What they were humming before the War

I spent a lot of yesterday re-reading A Room of One's Own by Virginia Woolf. It hadn't struck me before, but she gave that pair of lectures in 1928 - the same year women got the vote on an equal footing with men, and ten years after the end of the Great War.

What caught my attention was not her main argument, or her plea to young women to take up their pens and write - although we are a good way through the century of determined effort she describes, and I'm curious about how well she'd think we've done. What caught my attention was an allusion to the War, or to times before and after... to what people 'hummed' under their breath at dinner before and not after.
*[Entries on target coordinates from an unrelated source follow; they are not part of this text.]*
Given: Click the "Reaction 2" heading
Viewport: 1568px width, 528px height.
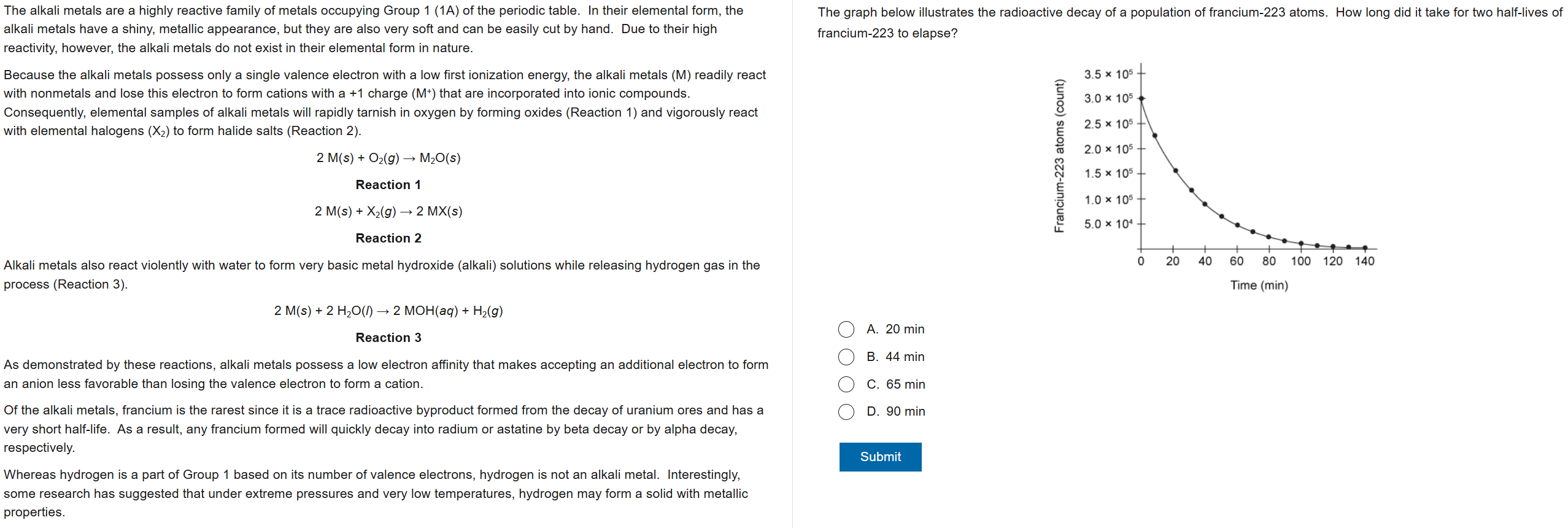Looking at the screenshot, I should point(388,238).
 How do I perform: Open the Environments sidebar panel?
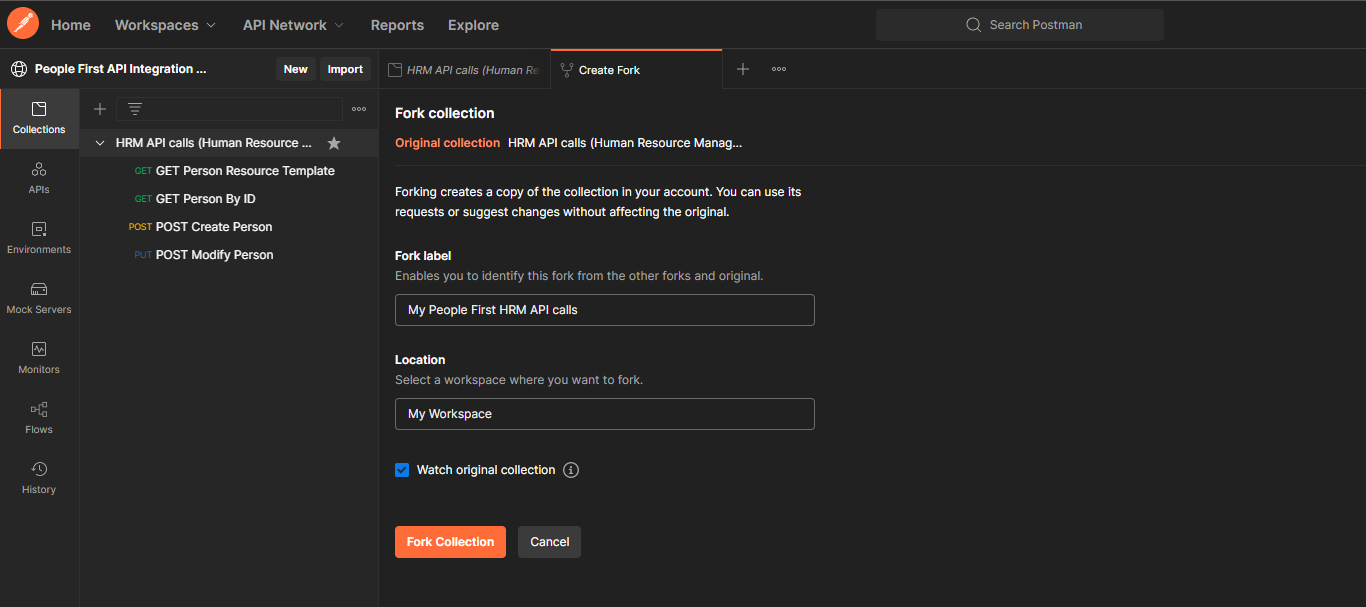coord(39,238)
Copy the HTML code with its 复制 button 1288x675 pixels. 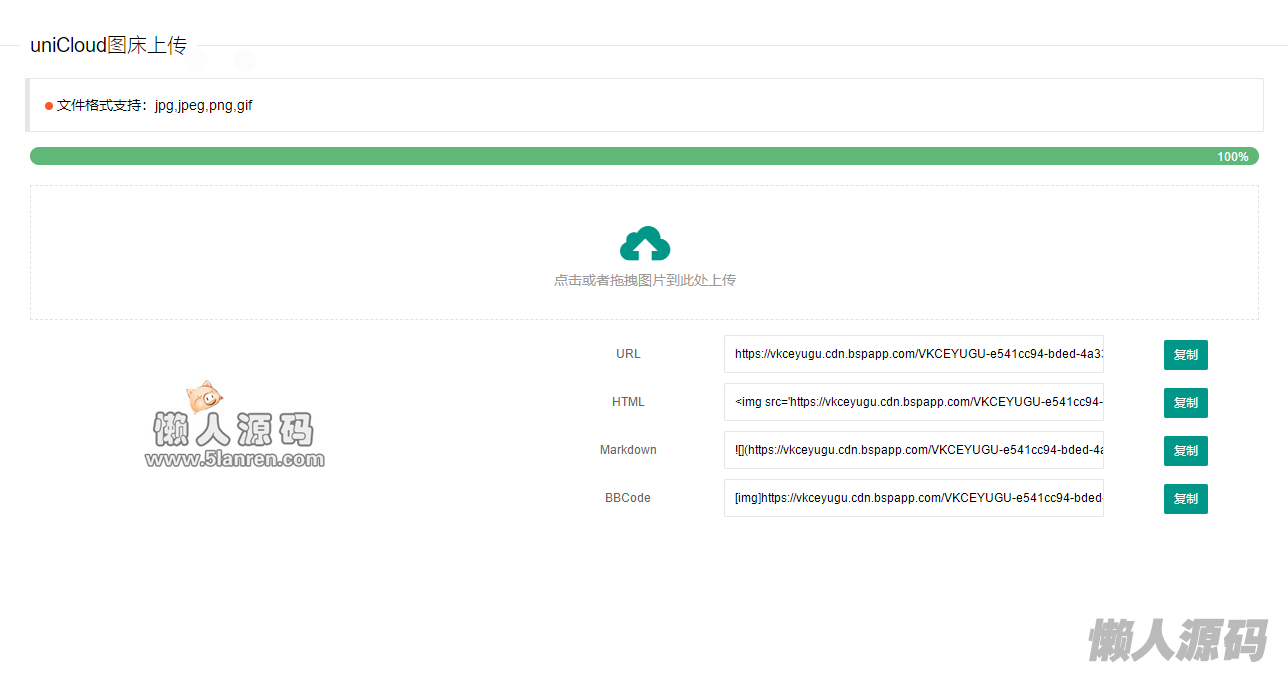(1185, 403)
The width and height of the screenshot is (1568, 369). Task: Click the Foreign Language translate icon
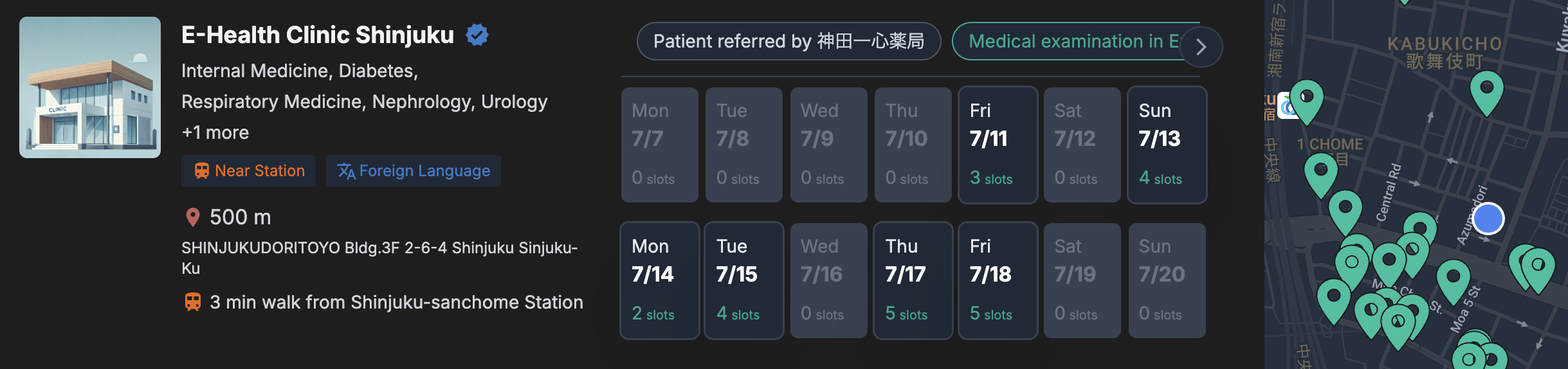[346, 171]
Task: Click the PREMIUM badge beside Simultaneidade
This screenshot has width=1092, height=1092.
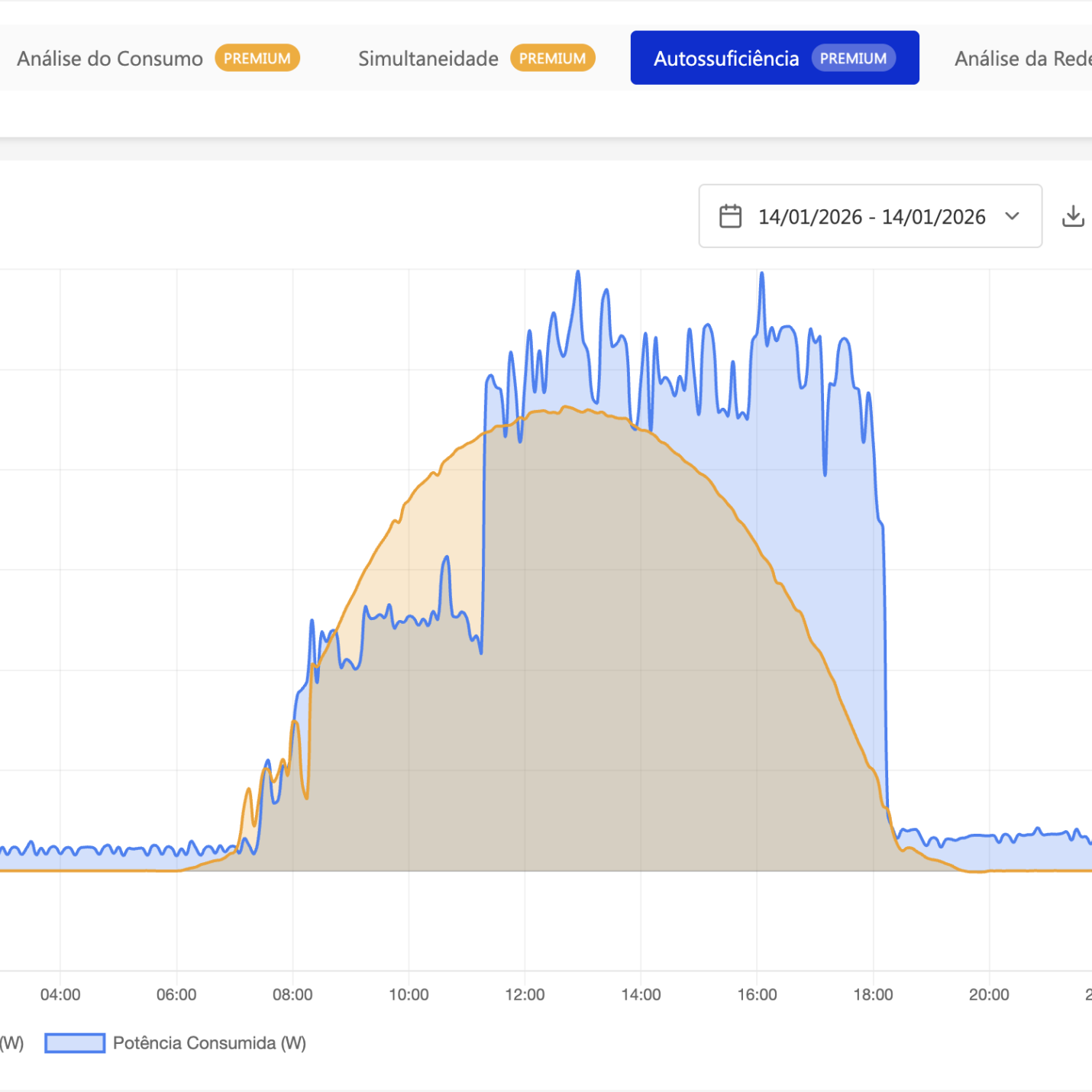Action: 552,59
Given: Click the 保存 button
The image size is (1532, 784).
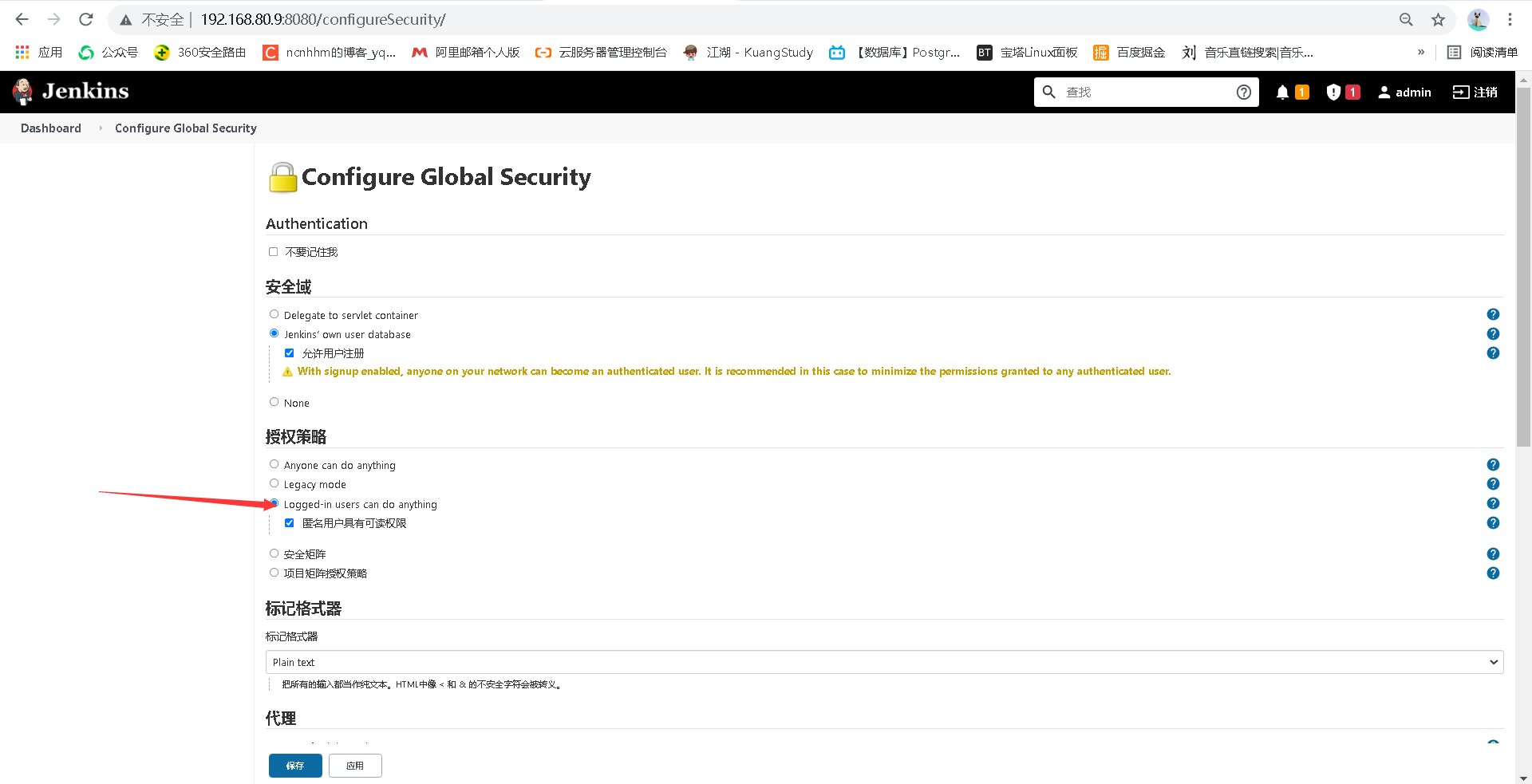Looking at the screenshot, I should [x=295, y=765].
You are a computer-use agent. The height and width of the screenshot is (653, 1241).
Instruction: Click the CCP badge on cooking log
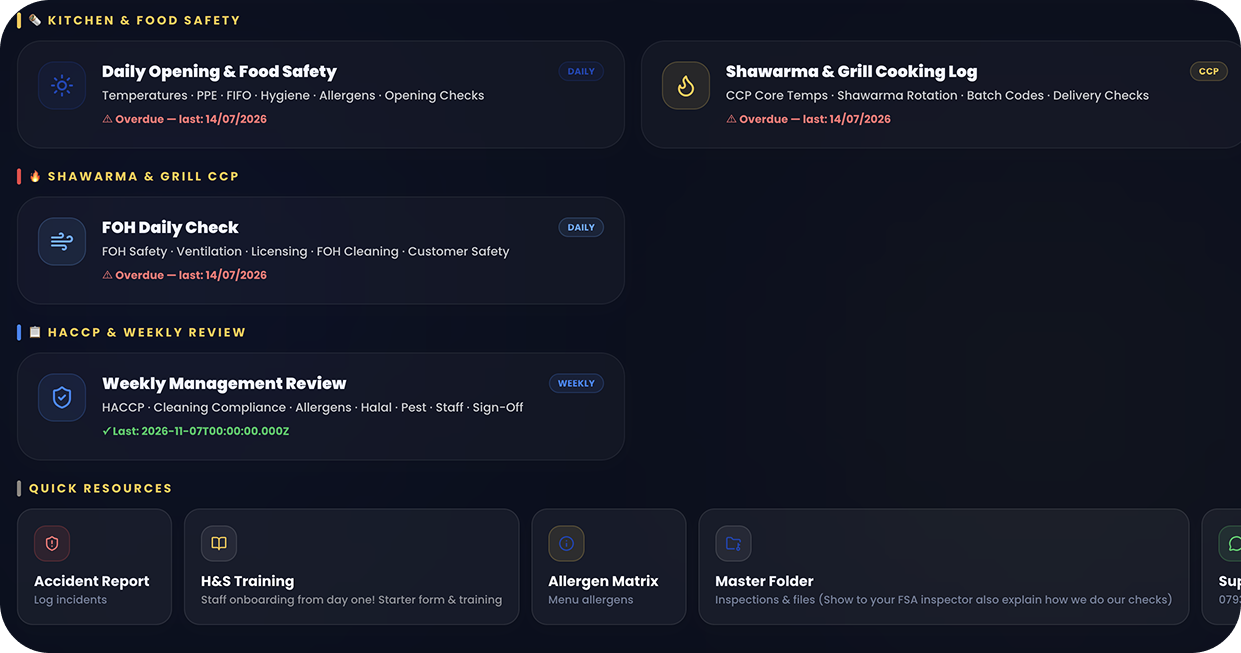(1209, 72)
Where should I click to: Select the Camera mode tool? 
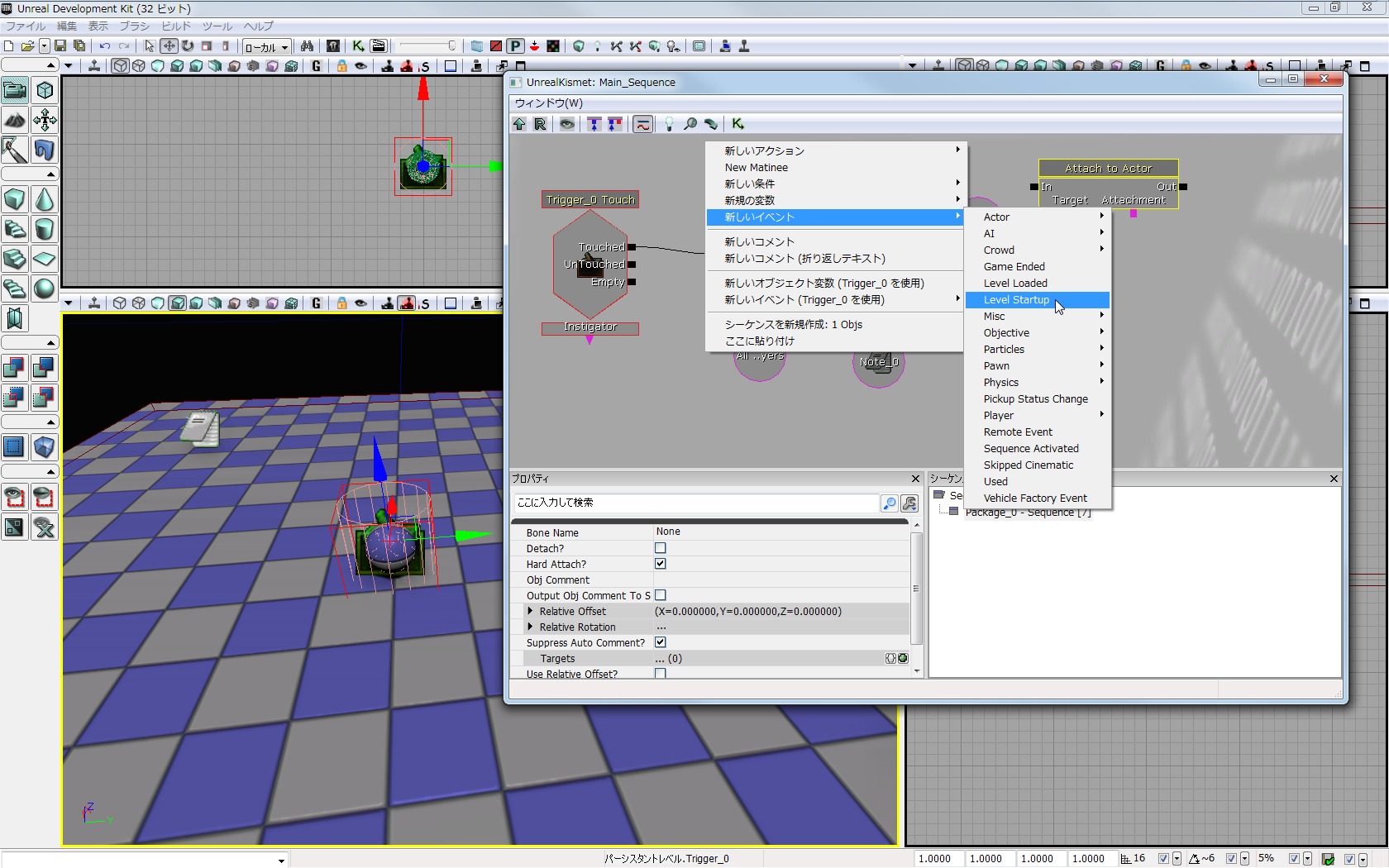point(15,90)
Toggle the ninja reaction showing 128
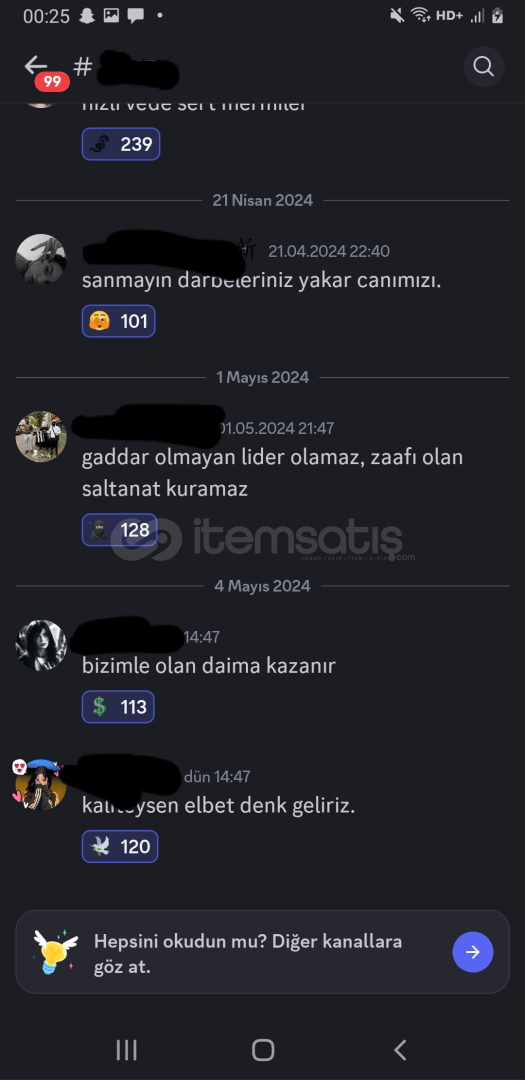Viewport: 525px width, 1080px height. (120, 530)
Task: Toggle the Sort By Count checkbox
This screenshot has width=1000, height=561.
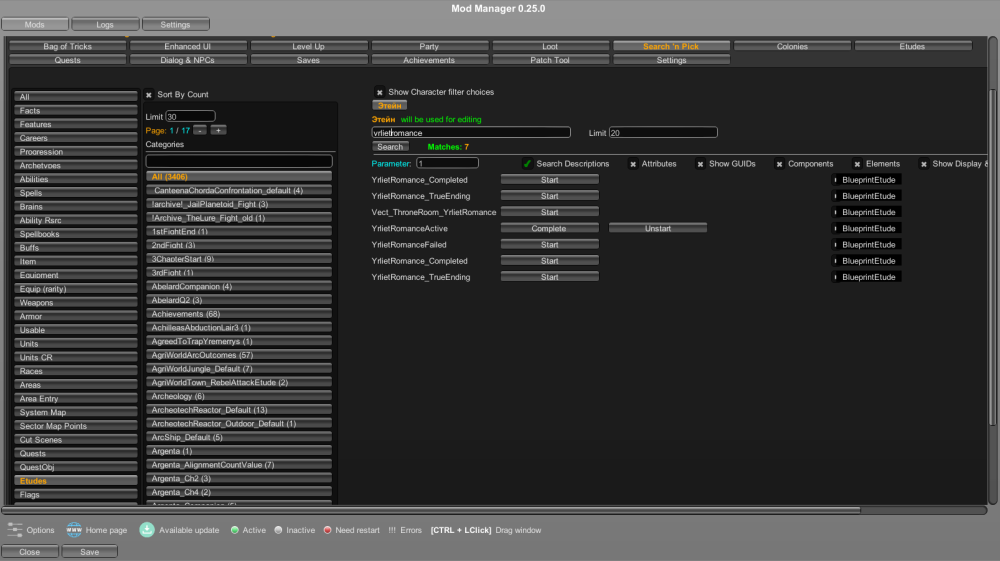Action: click(x=149, y=95)
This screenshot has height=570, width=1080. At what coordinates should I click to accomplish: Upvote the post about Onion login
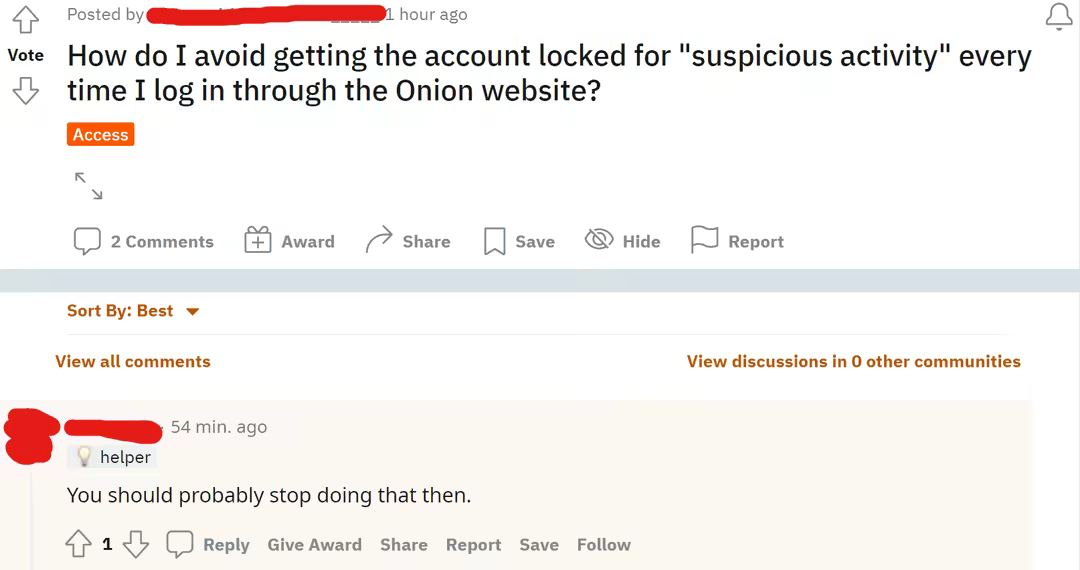25,19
'My heart is like a singing bird
Whose nest is in a water'd shoot;
My heart is like an apple tree
Whose bows are bent with thick-set fruit;
My heart is like a rainbow shell
That paddles in a halcyon sea;
My heart is gladder than all these
Because my love is come to me.'
Christina Rossetti 

Women stopped humming; men stopped humming; conversations were dulled by a lack of humming; nobody's heart was 'like a singing bird'. And this touches on something I was struggling with in reading wartime letters and diaries. In the words, there is little amiss. People write cheerfully. They get on with things. They do not weep into the paper - the diaries I've read are far less mournful than mine. Their writers - mostly women working in hospitals - relish having something constructive to do and often get great satisfaction from their work. The War was a mad, horrible interlude that had to be dealt with, got through. But afterwards?